Jeder Jugendliche hat in dem Augenblick, in dem er die Schulpflichtverletzung begeht, seine ganz individuellen Gründe. Die haben mit einer Abschreckung durch die Owi überhaupt gar nichts zu tun.

Der letzte Punkt: Die Schulen brauchen das. Die Schulen haben mit der Schulpflichtverletzung, so wie es der Minister auch ausgeführt hat, vor allem in dem Augenblick zu tun, in dem sie bemerken, dass jemand nicht kommt, und sie zunächst aus eigenen Kräften versuchen, Kontakt zu den Eltern aufzunehmen, mit ihnen zu sprechen und sie zu erreichen.

Wenn es dann aber hartnäckig wird, dann sind die Schulen doch sowieso bloß noch mittelbar Beteiligte, weil sie den Fall an die Ordnungsbehörden oder insbesondere an die Jugendämter abgeben, da sie dann doch gar keinen Zugang zu dem ganzen Sachverhalt mehr haben.

Die Schulen sind vor allem mit den Kindern konfrontiert, die in der Schule sind. Für die Kinder, die in der Schule sind, haben wir Ordnungsmaßnahmen. Diesbezüglich, liebe Kolleginnen und Kollegen, die nicht aus dem schulischen Umfeld stammen, will ich darauf hinweisen, welche Absurdität wir uns leisten. Wir haben für Schülerinnen und Schüler, die in der Schule sind und ihrer Schulpflicht nachkommen und sich dort wie auch immer nicht ordentlich benehmen, die Möglichkeit der Ordnungsmaßnahmen, sie bis zu fünf Tage von der Schule auszuschließen. Wenn sie nicht in die Schule kommen, dann sperren wir sie ein. Das ergibt doch keinen Sinn.
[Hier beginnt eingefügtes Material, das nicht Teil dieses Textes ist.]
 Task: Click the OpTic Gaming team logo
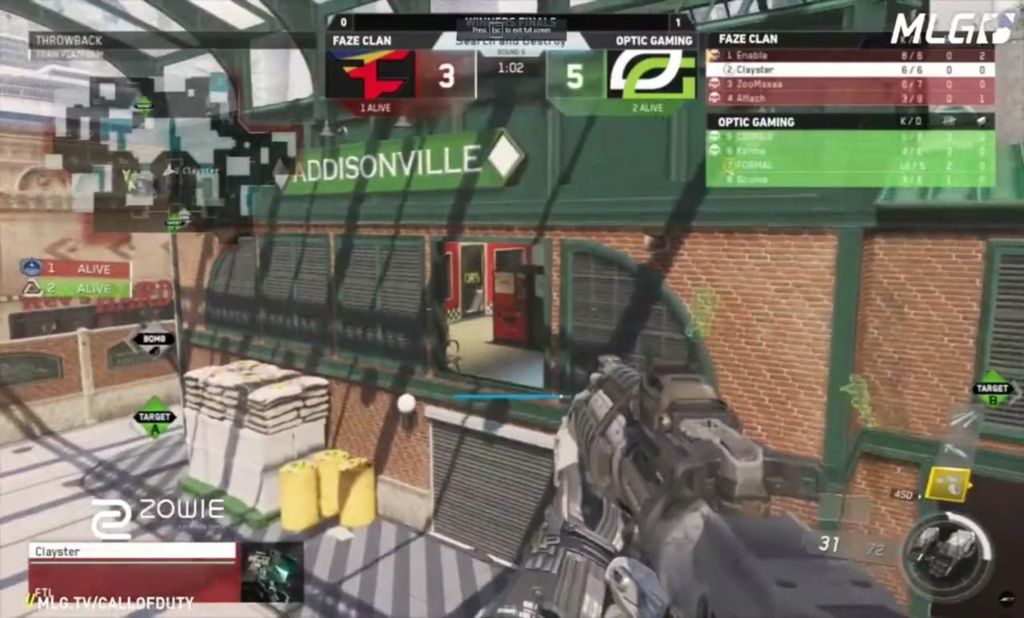coord(652,74)
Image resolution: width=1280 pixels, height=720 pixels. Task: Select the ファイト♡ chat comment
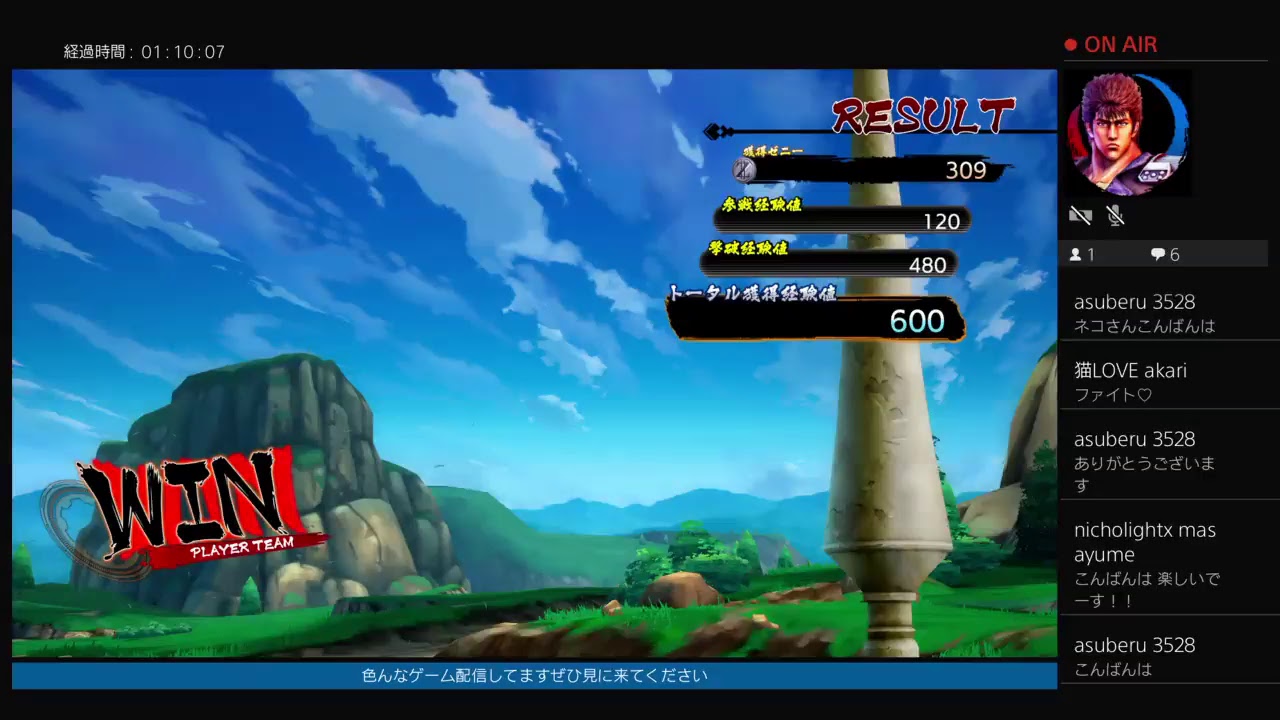click(1112, 393)
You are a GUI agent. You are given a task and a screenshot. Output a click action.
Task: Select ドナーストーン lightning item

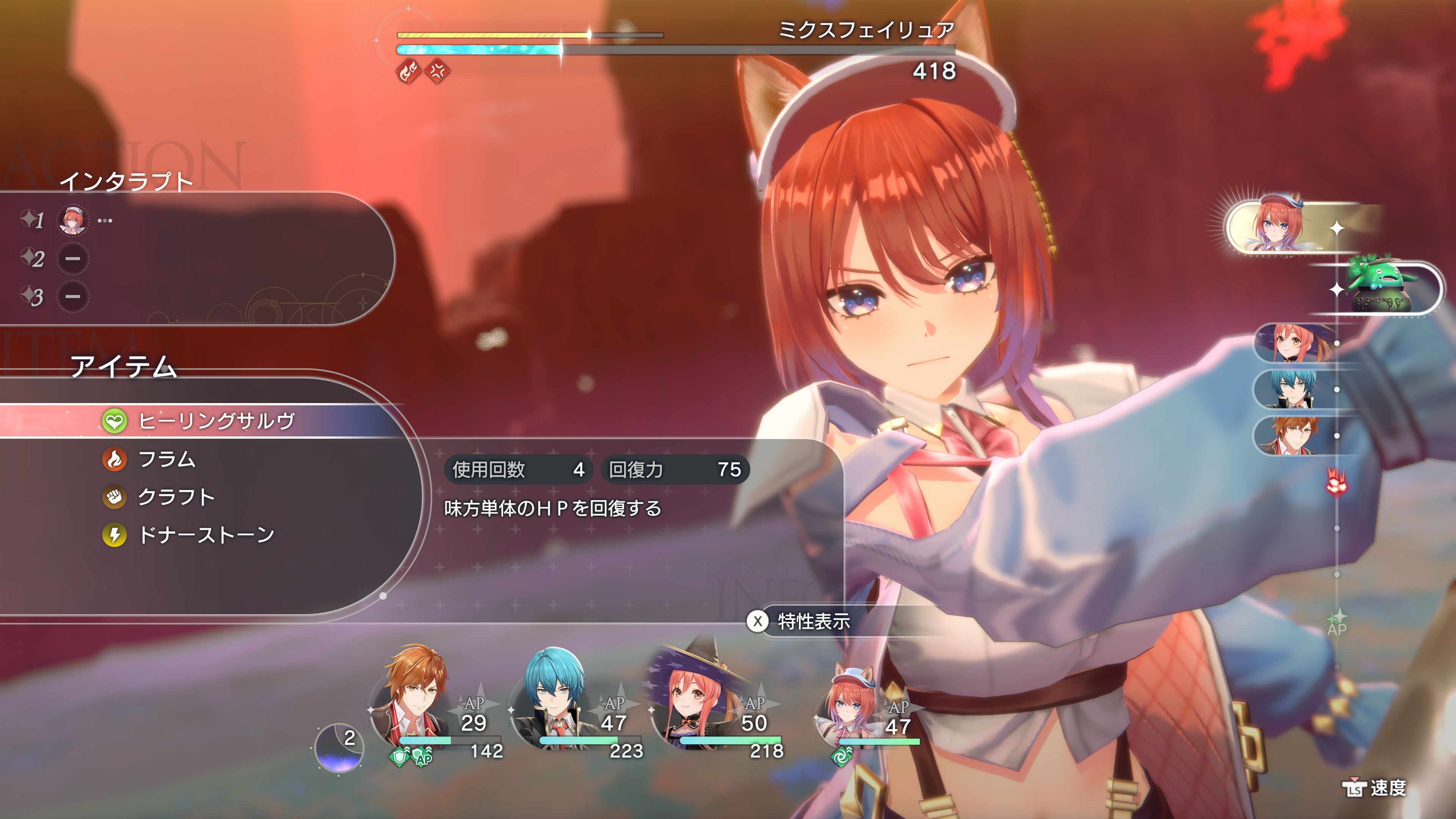(206, 535)

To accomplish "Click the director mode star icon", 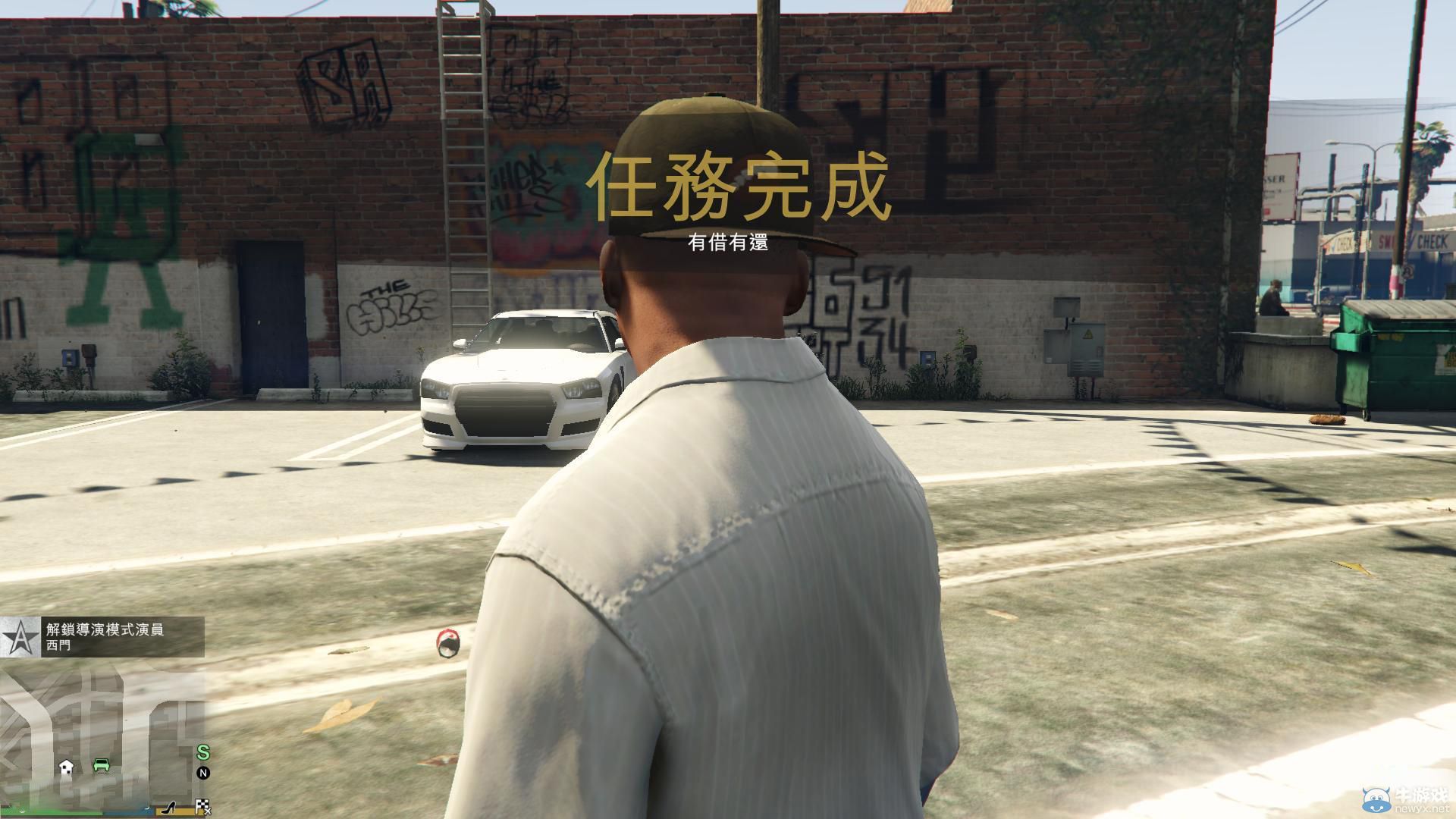I will click(x=20, y=638).
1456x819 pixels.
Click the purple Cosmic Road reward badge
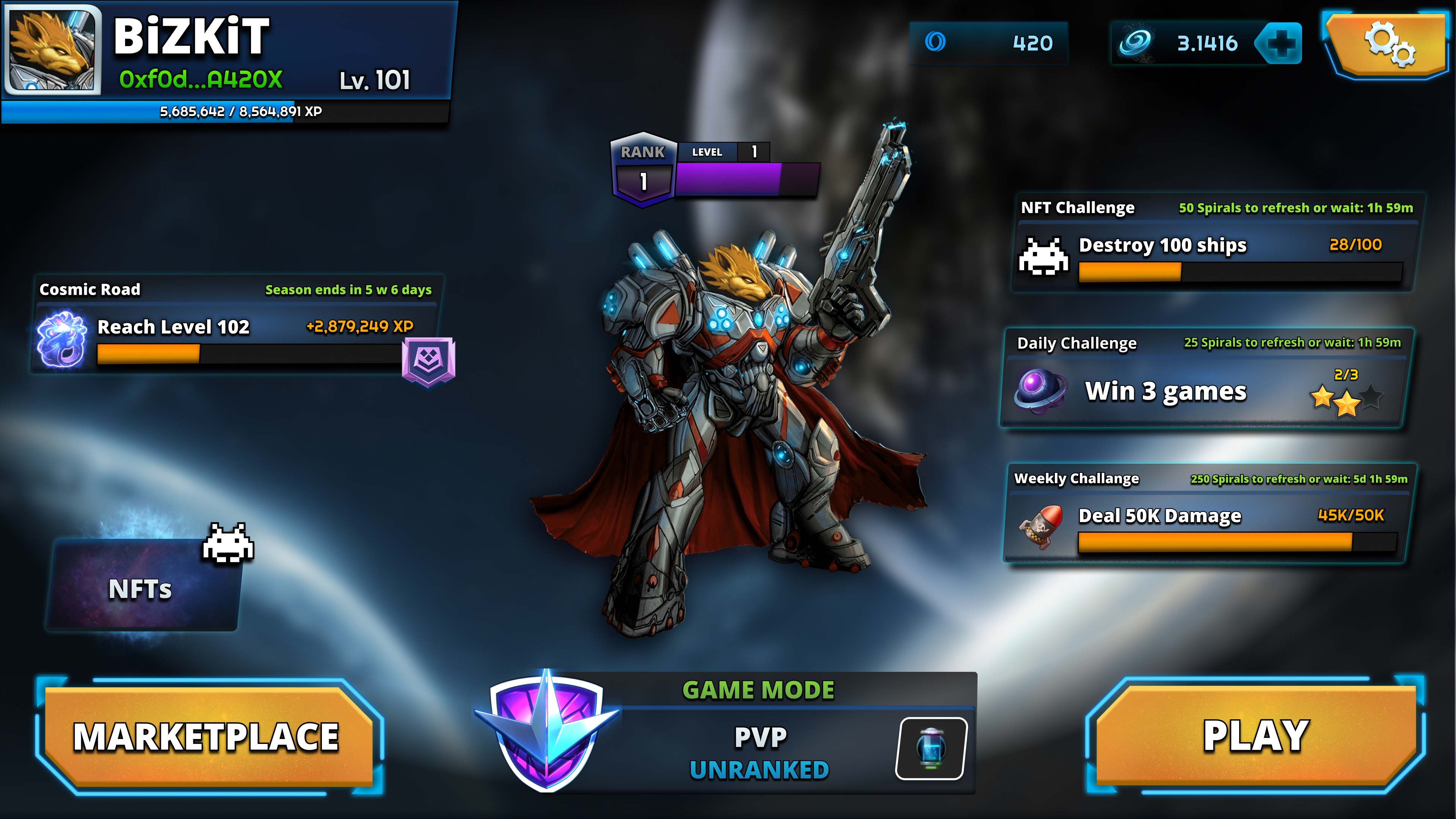pos(428,361)
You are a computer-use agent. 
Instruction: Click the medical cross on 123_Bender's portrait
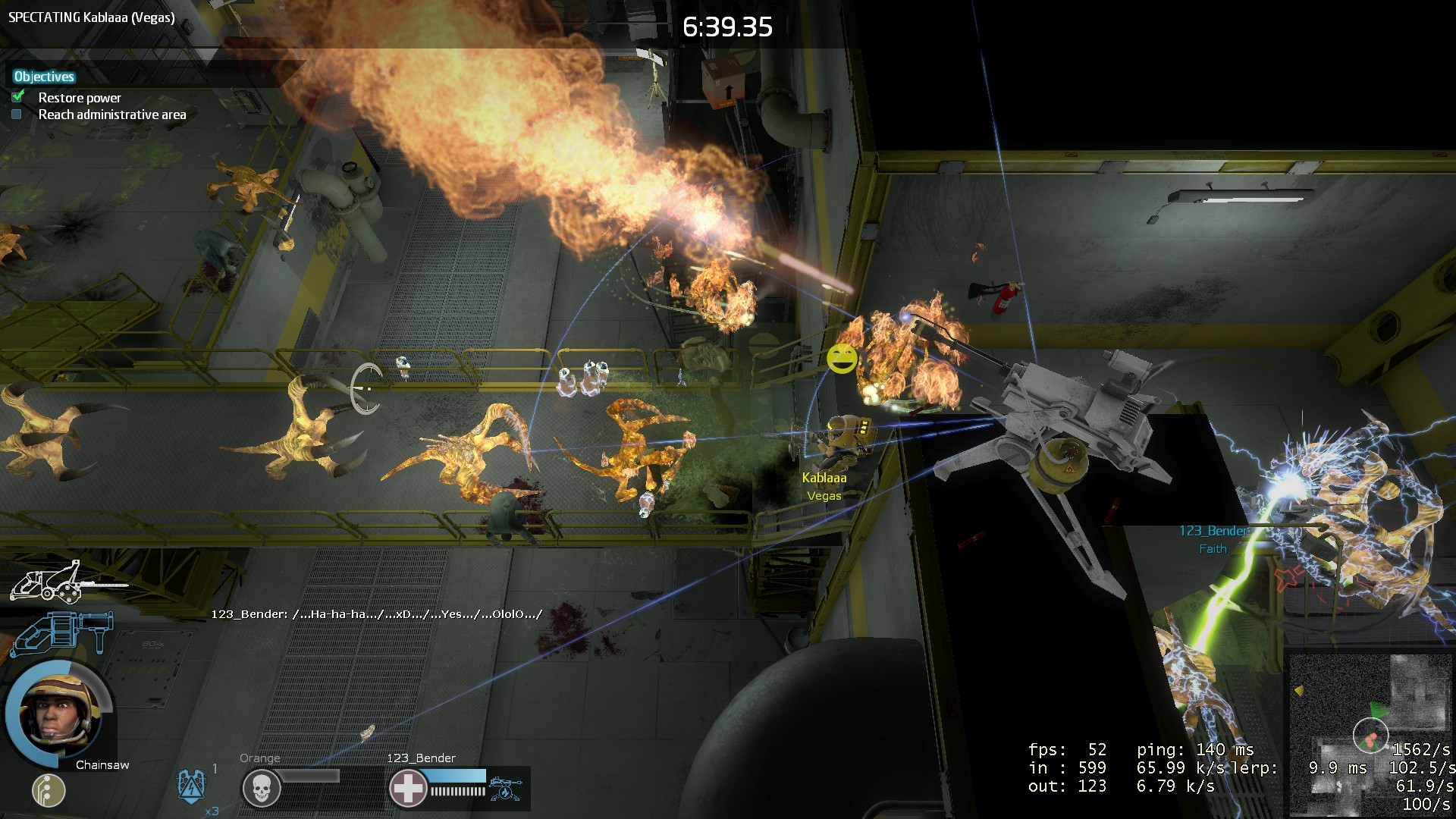pos(410,786)
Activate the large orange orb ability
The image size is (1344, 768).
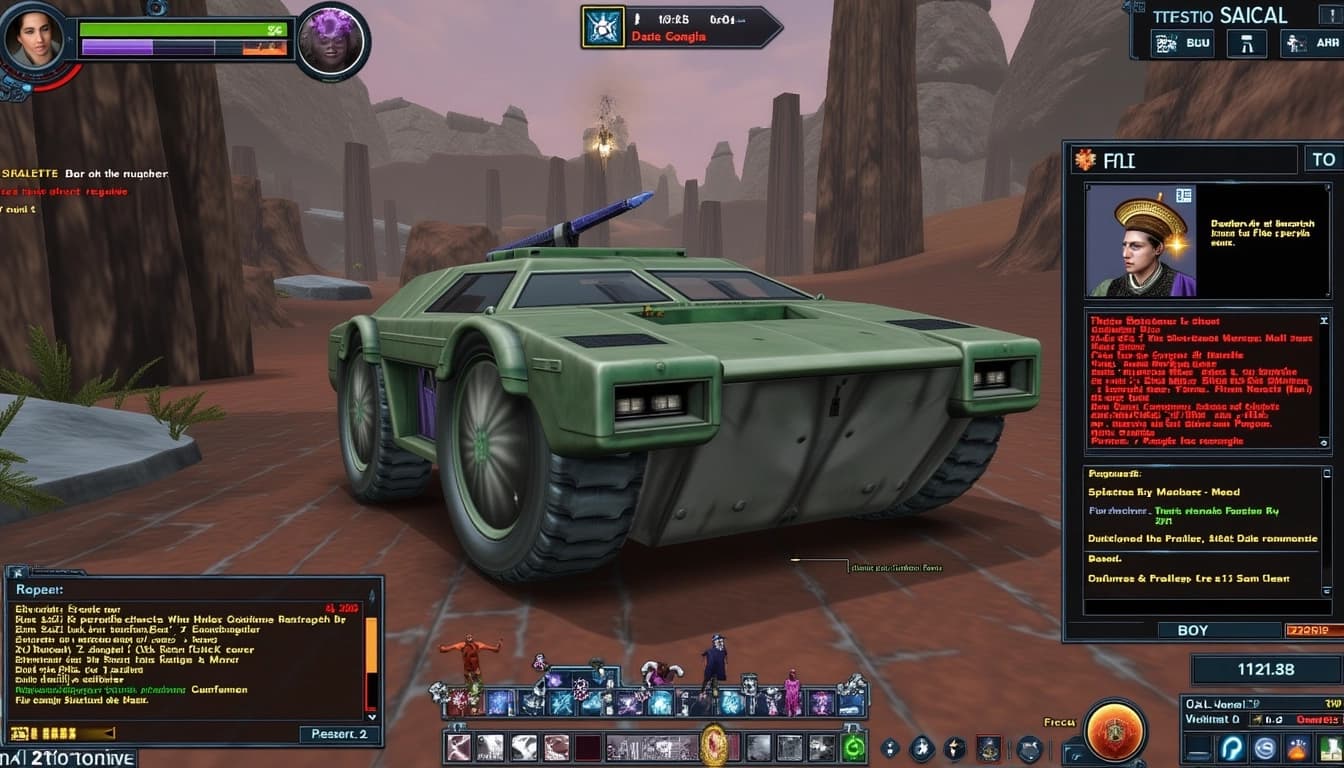tap(1115, 730)
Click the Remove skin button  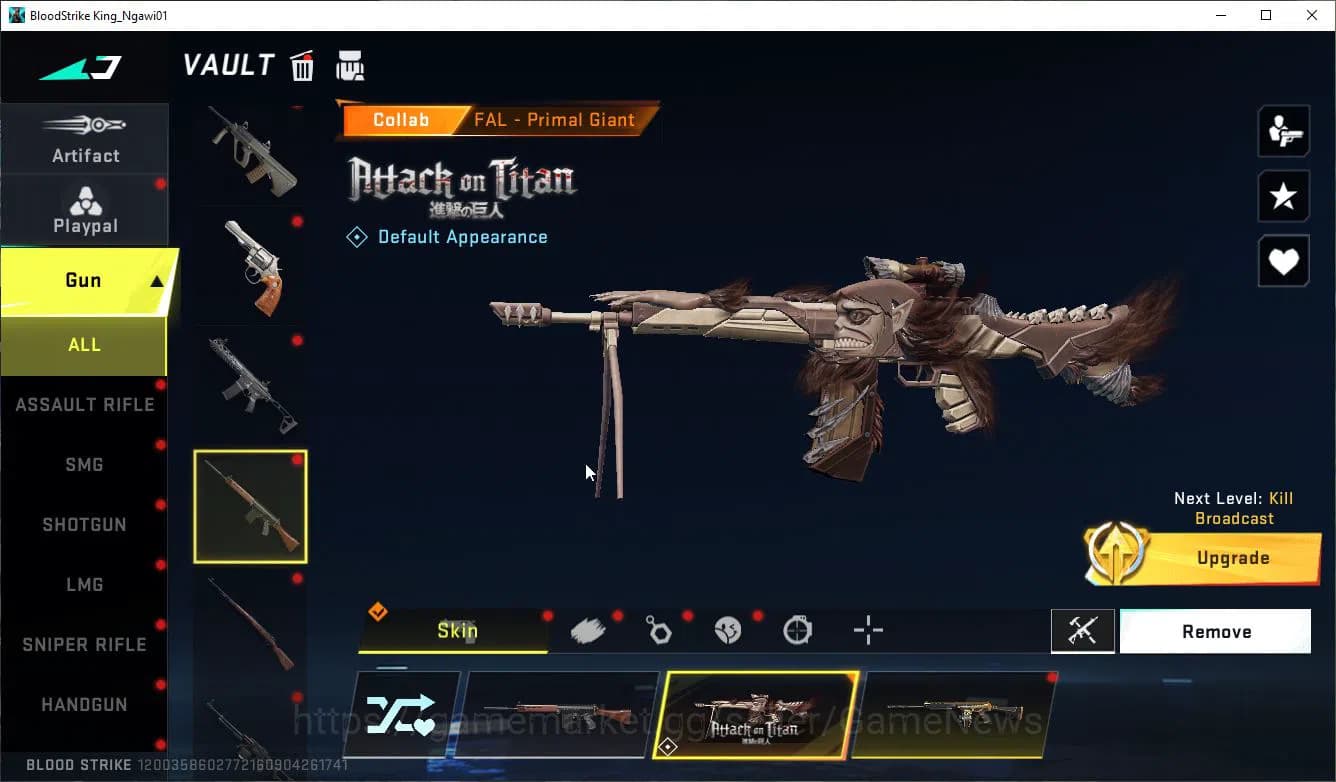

(Zustimmung bei der LINKEN)

Wir müssen doch akzeptieren, dass Lernprozesse zutiefst von Motivation geprägt sind und nicht von Zwang. Wenn ich mir jemanden in die Schule hole, der soll doch dort seine Zeit nicht absitzen, sondern die Zeit für seine Bildung nutzen. Ich hole mir jemanden gegen seinen Willen herein, weil ich mit ihm nicht anders zurechtkomme. Notfalls wird er von der Polizei zugeführt. Dann macht er so viel Ärger, dass ich ihn anschließend mit einer Ordnungsmaßnahme wieder für eine Woche von der Schule ausschließe.

Jetzt schütteln Sie nicht mit dem Kopf; natürlich ist das so.